COVID-19 has further revealed the factors that leave women trapped in violent relationships, according to the Cridge Centre for the Family. (Unsplash)

COVID-19 has further revealed the factors that leave women trapped in violent relationships, according to the Cridge Centre for the Family. (Unsplash)

Pandemic leaves Vancouver Island women more vulnerable to domestic violence

Numbers up, economic downturn, job losses could be contributing factors

As the economic fallout from COVID-19 is laid bare, a light shines on the inequities that make women vulnerable to domestic violence, says a prominent Vancouver Island advocate.

“Violence against women was huge before COVID,” Victoria’s Cridge Transition House and Outreach Services manager Marlene Goley said. “COVID has added more layers of complexity but my fear is … when [COVID] is out of the news because we’ve got a vaccine, there’s going to be the impression that violence against women isn’t that bad now.”

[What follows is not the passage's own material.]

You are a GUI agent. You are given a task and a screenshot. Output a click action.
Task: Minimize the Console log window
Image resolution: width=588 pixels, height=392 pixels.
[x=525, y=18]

The Cridge Centre for the Family offers various services, including shelter and resources for adult women. While the volume of women seeking services hasn’t necessarily spiked, Goley says the severity of violence was worse in 2020, particularly over the summer months.

RELATED: Domestic violence on the rise in Port Alberni during COVID-19 pandemic

RELATED: Creating domestic violence awareness focus of RCMP campaign

“The cases where women were reaching out to us, they were experiencing a lot of serious types of violence, and there was more police involvement than we have typically seen,” she says. “COVID has added complications to a serious issue that was already there.”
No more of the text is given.